All of us need to have some emergency plan, which often takes the form of an emergency fund stocked with enough money to keep you afloat for at least three months or, preferably, six to nine months. (It's helpful here to think of how long you might be out of work, how quickly you tend to find new jobs, etc.) The fund should be able to cover mortgage or rent expenses, food, insurance, transportation, and other necessities. Keep that money accessible by putting it in short-term CDs or a savings account. Parked in stocks, it might grow faster, but it might also temporarily plunge in value just before you need it.

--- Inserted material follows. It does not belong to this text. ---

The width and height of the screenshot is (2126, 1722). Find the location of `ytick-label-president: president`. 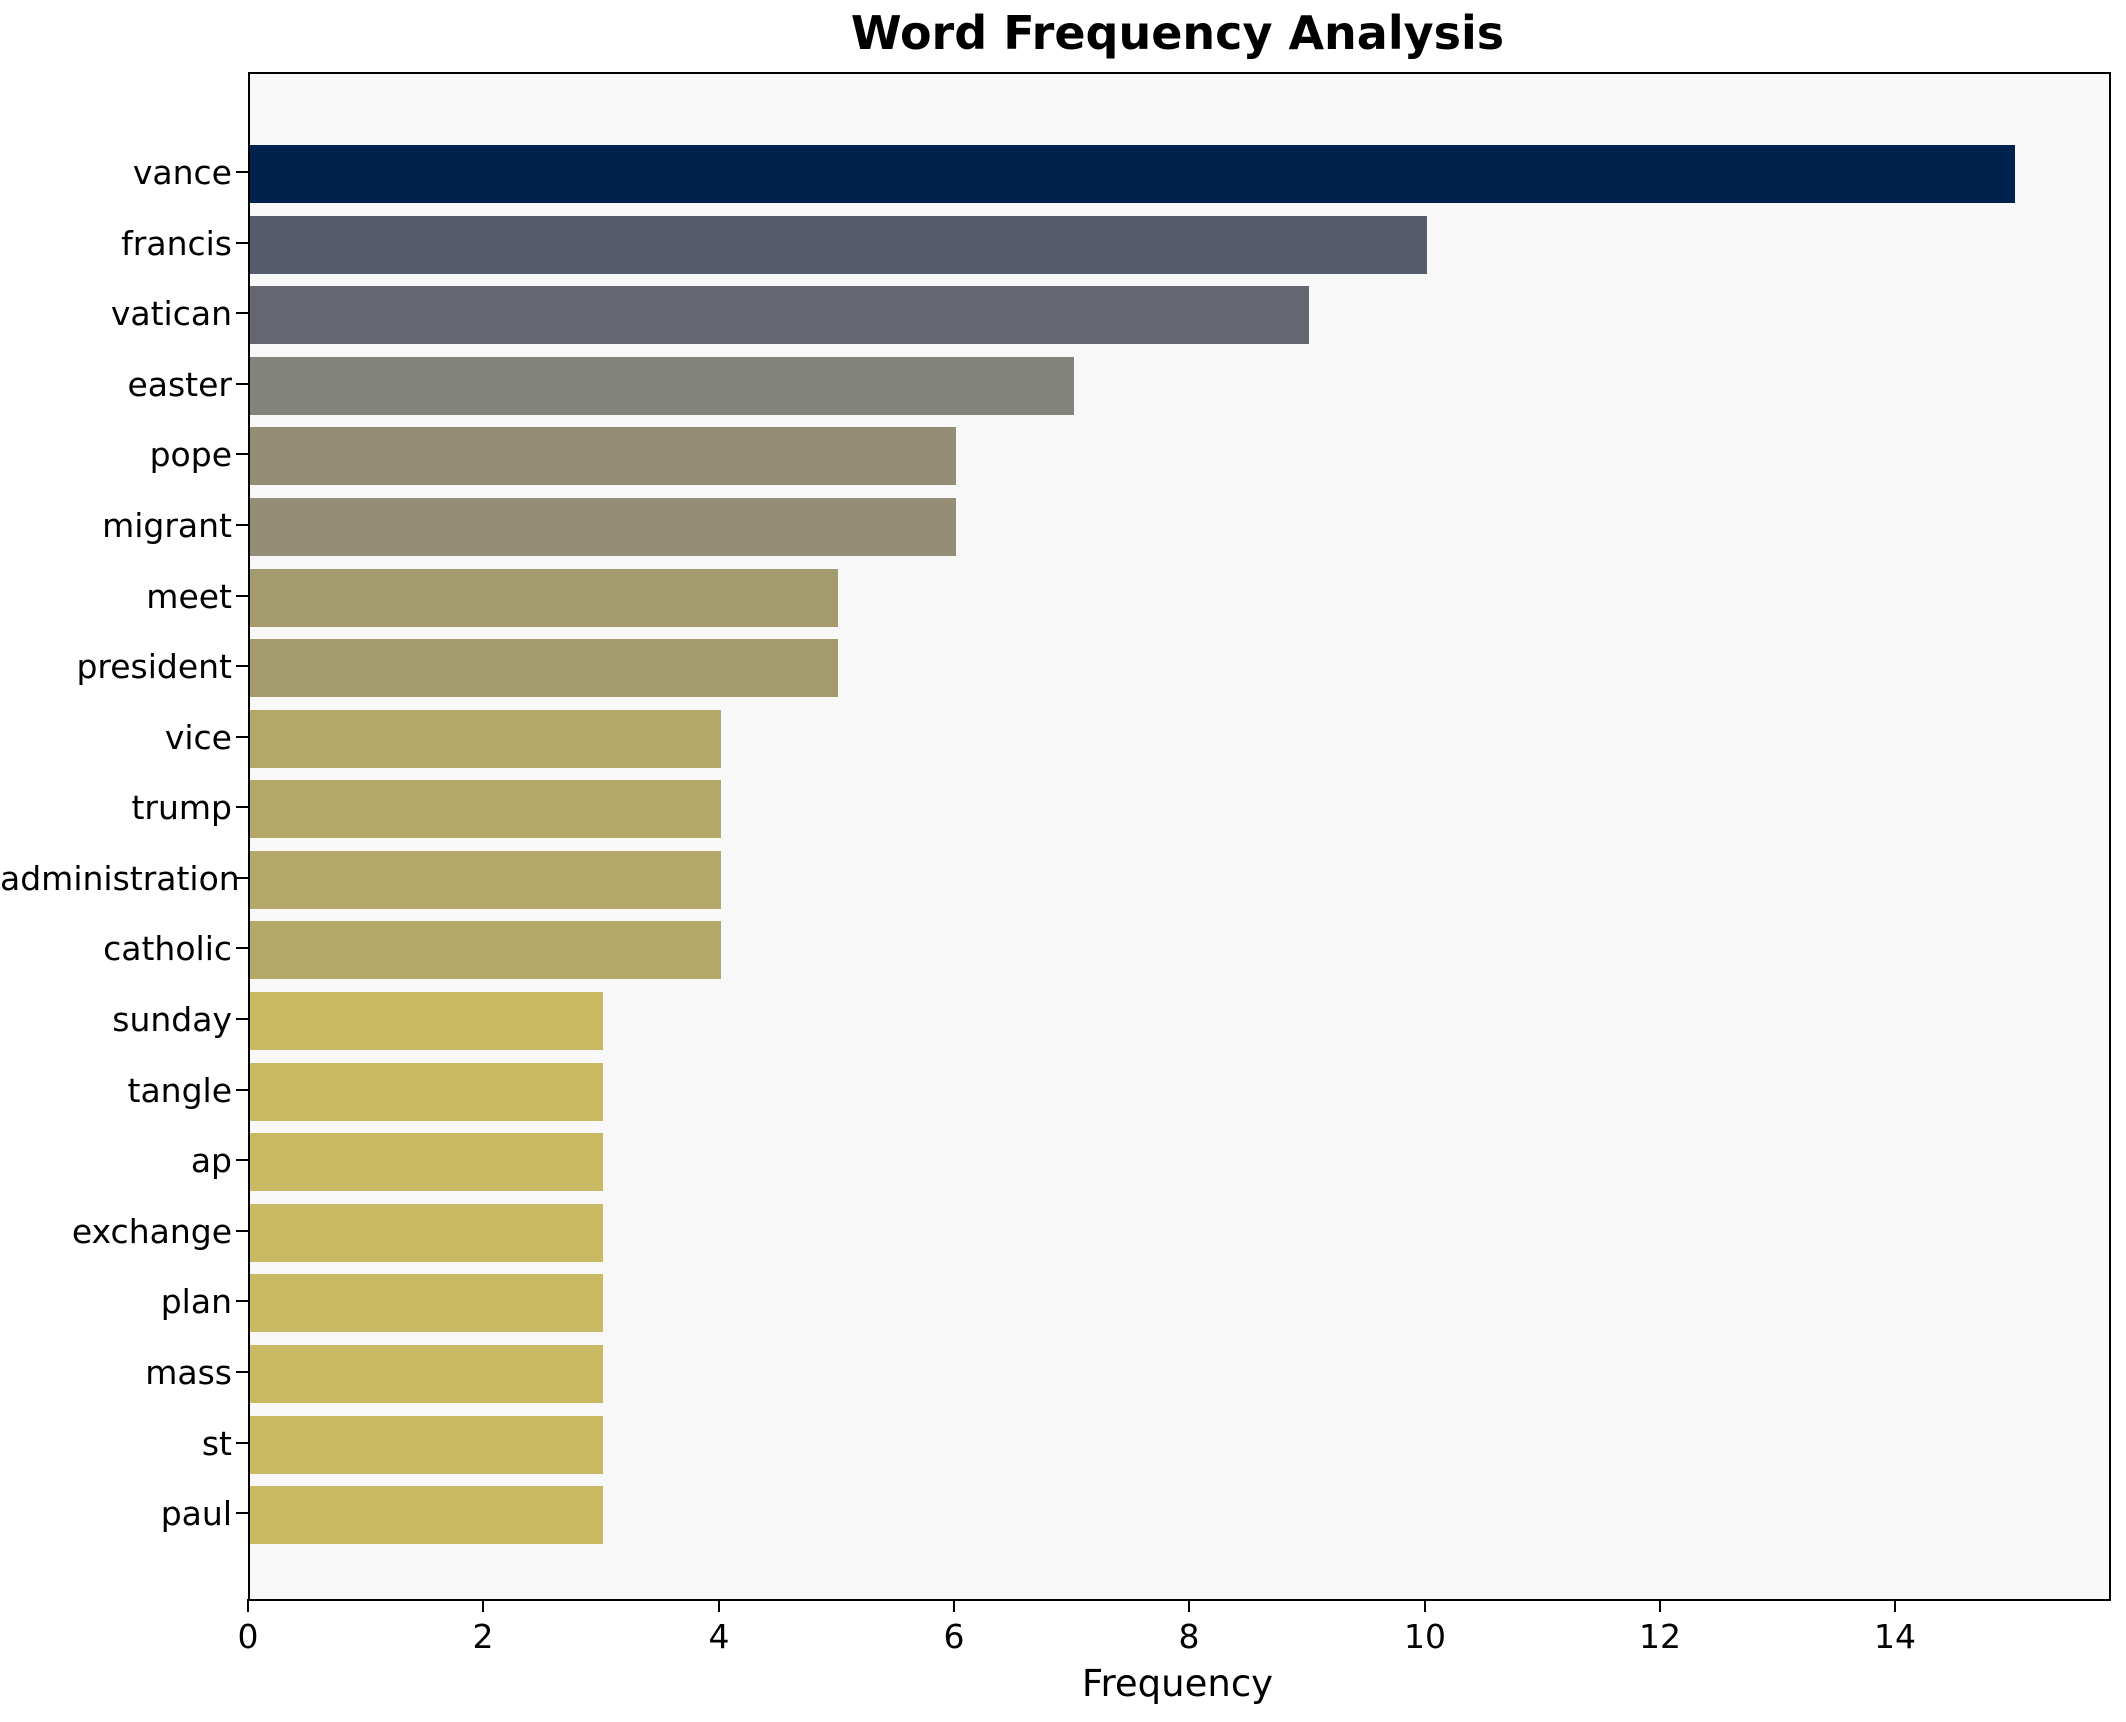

Having no insurance when disaster strikes
Buying or maintaining insurance can be an easy thing to put off, but you do so at your financial peril. Hard as it is to imagine, you or your spouse really could die at an early age, leaving the other to take care of your home and/or dependents. If anyone depends on you financially -- your partner, children, parents, or even nephews or nieces -- you need life insurance. It can be a relatively inexpensive term policy, too, rather than a multimillion-dollar whole-life policy.
By maintaining your insurance, I mean reviewing it regularly and optimizing it. For example, don't go several years without checking to see that your home insurance is still sufficient. If building costs have skyrocketed, the protection you're paying for might not be enough to rebuild your home if it burns down. If you comparison-shop for home insurance, don't just take the lowest quote if it's offering you less protection than you really need. And continue to shop around even once you have coverage. If you make a few calls to different insurers whenever it's time to renew an insurance policy, you may find that switching to a different company can save you hundreds of dollars for the same coverage. This happens more frequently than you might imagine.
Having insufficient retirement savings
Another devastating financial disaster is arriving at retirement with insufficient funds. Social Security is great, but it currently pays retirees an average of about $16,000 per year, which is hardly enough for most of us to live on. Thus most of us need to be saving and investing for our golden years throughout our working lives -- and doing so aggressively if we start late, as many do. That old rule of thumb that you should sock away 10% of your income may not suffice, and many people would do better to save 15% or even 20% if possible. If you somehow end up with more than you need, your retirement will be extra-comfortable, or perhaps your heirs will rejoice.
Don't leave yourself vulnerable. Build up your emergency fund, fully protect yourself with insurance, and keep your retirement plan on track.